====== DATA SHOWN

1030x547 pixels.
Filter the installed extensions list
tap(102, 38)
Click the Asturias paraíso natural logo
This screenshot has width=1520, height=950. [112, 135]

============

Restate the full data above, keeping each word intact.

REPLY:
1030x547 pixels.
Filter the installed extensions list
tap(102, 38)
Click the Asturias paraíso natural logo
This screenshot has width=1520, height=950. [112, 135]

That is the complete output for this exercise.